Operação Lira

Acossado pela ameaça de impeachment, o presidente Jair Bolsonaro (sem partido) intensifica as articulações para evitar reveses no Congresso, principalmente na Câmara, onde processos por crime de responsabilidade contra presidentes começam a tramitar. Bolsonaro tem recebido deputados do Centrão em seu gabinete diariamente. A agenda privilegia bancadas que, apesar de terem declarado apoio ao candidato do Planalto, Arthur Lira (PP-AL), ainda estão divididas. A ordem é afinar o discurso e ampliar os votos para evitar que o grupo de Rodrigo Maia (DEM-RJ) vença a disputa.

 

Alerta

No Planalto, a avaliação é de que, por ora, não há ameaça de impeachment, mas Bolsonaro e a cúpula do governo estão em alerta para eventuais desdobramentos após a definição, em fevereiro, dos novos comandos da Câmara e do Senado.

 

Recorde

Bolsonaro é o presidente recordista em pedidos de impeachment. Já são 60 protocolados e, nesta semana, será alvo de mais um – por suposta responsabilidade no colapso da saúde em Manaus.

 

Carta

Candidato de Rodrigo Maia, o deputado Baleia Rossi (MDB-SP) angariou o apoio da oposição após concordar com a carta de compromisso que prevê, no item 3.6: “Dar resposta a crimes do Executivo, incluindo analisar denúncias de crimes do presidente da República”.

 

Cadastro

Previsto no Plano Nacional de Imunização entregue ao STF (Supremo Tribunal Federal), o cadastro do Ministério da Saúde para identificar cidadãos que já se vacinaram contra o novo coronavírus ainda não foi implementado.

 

Vacina Já

O cadastro do governo de São Paulo, Vacina Já, foi disponibilizado logo pós a aprovação do uso emergencial da CoronaVac pela Anvisa (Agência Nacional de Vigilância Sanitária).

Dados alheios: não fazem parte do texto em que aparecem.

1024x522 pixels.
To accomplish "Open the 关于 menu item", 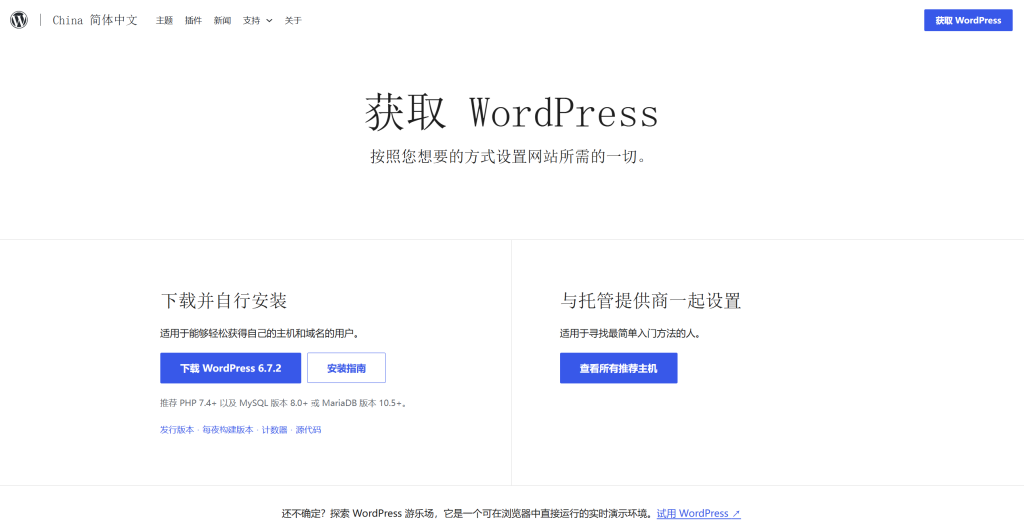I will 293,20.
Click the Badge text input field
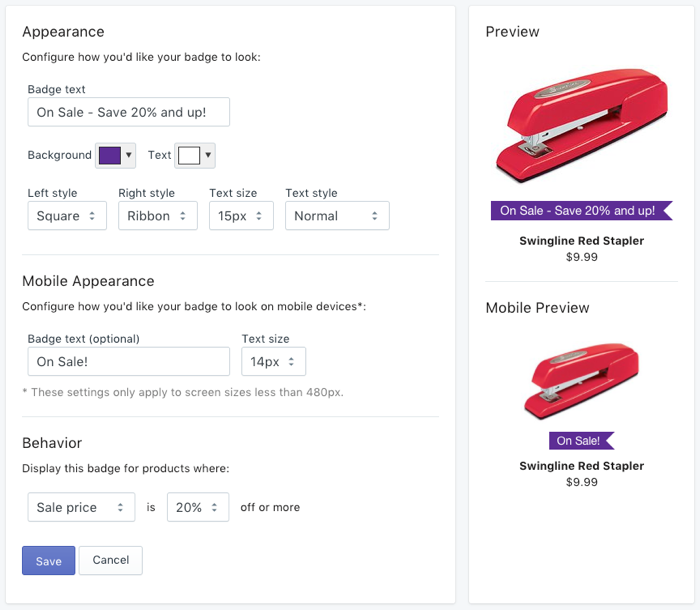 129,112
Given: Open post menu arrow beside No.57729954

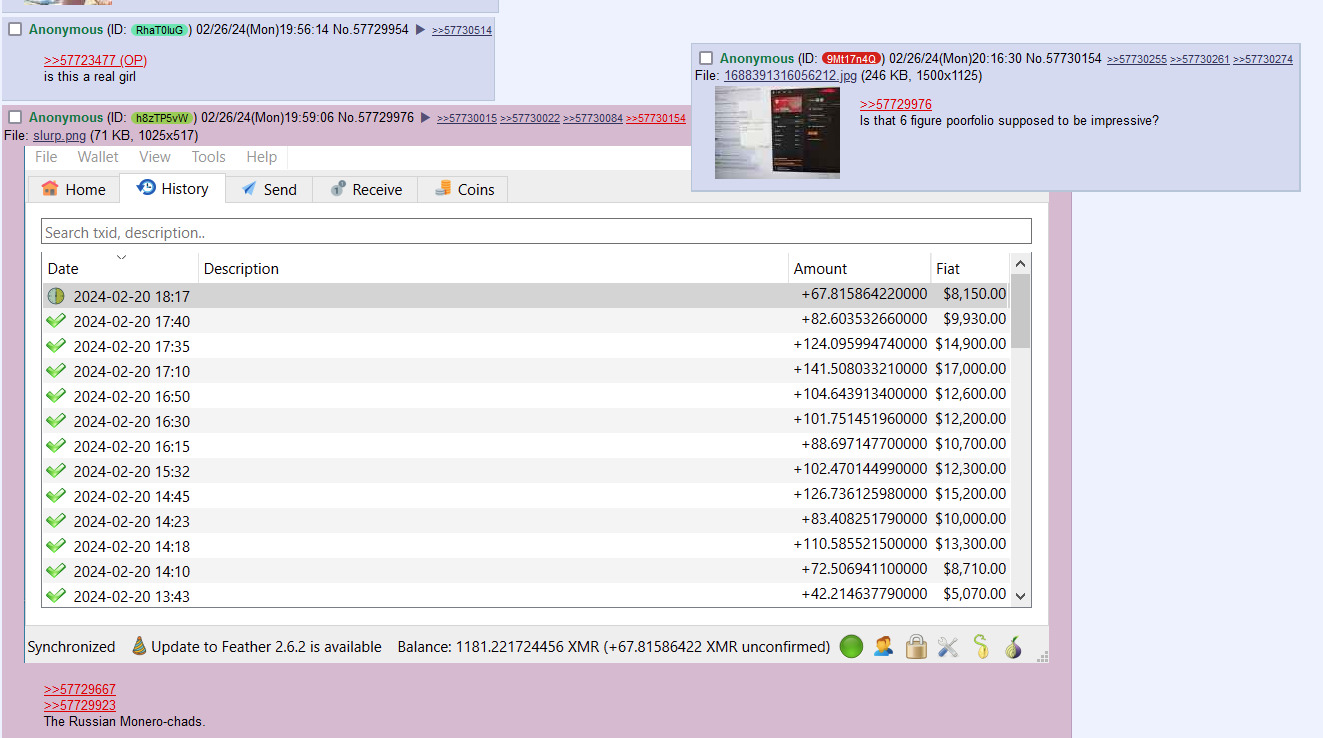Looking at the screenshot, I should pos(420,30).

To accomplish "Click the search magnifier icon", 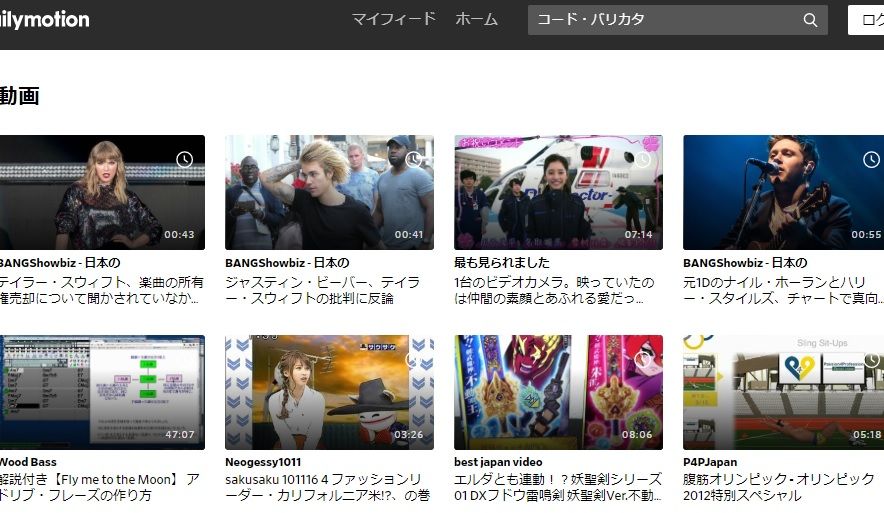I will click(x=810, y=20).
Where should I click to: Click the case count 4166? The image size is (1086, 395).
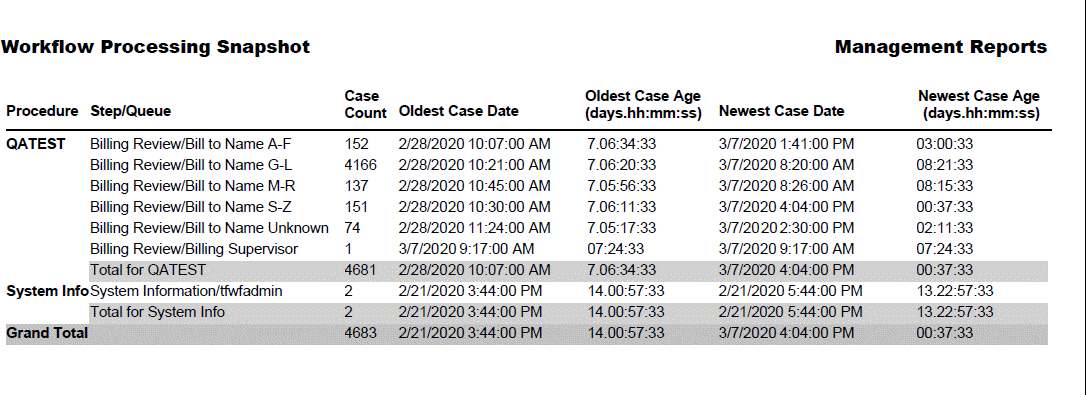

Nos municípios, como em Uberlândia (MG), o cadastro, pelo site da prefeitura, também começou no domingo.

 

Bancada de risco

Dos 513 atuais deputados da Câmara, cerca de 140 têm mais de 60 anos e são propensos a ter mais complicações entre os infectados pelo novo coronavírus. Em meio à escalada da pandemia, a bancada de risco terá que estar presente à votação que vai eleger o novo presidente da Casa, em 1º de fevereiro.

 

Aglomeração

Pela controversa decisão da Mesa Diretora da Câmara, a votação se dará por meio de urnas que serão instaladas no Salão Verde e salas de comissões – locais abafados e com pouca ventilação.

 

Traições

Em ampla desvantagem frente ao bloco de Rodrigo Pacheco (DEM-MG), a senadora Simone Tebet (MDB-MS) tenta engrenar sua candidatura e busca individualmente senadores de partidos que já declararam apoio ao democrata. A votação, no dia 1º de fevereiro, é secreta – o que abre possibilidade de traições e dissidências à orientação das cúpulas dos partidos.

 

Clima

Com o apoio de nove bancadas, além de senadores avulsos de partidos que estão com Tebet – como Podemos e PSDB -, Pacheco já soma 44 votos, três a mais que o necessário para levar a presidência do Senado. O clima, discreto no bloco, é de “já ganhou”.

 

Ford
O fechamento das três unidades da Ford – Bahia, Ceará e São Paulo – resultará em uma perda potencial de 118.864 postos de trabalho diretos e indiretos. Já a queda de arrecadação de tributos e contribuições ficará na ordem de R$ 3 bilhões ao ano, segundo estimativas do Dieese (Departamento Intersindical de Estatísticas e Estudos Socioeconômicos).

 

Abrace a Vacina

Organizações da sociedade civil, como a CNBB, e especialistas em saúde pública do Brasil lançaram a campanha “Abrace a Vacina”. Para dom Walmor Oliveira, presidente da CNBB, a cura da pandemia “exige compromisso com a verdade e a verdade que precisa ser afirmada agora é que a vacina é a arma mais eficaz no combate à covid”.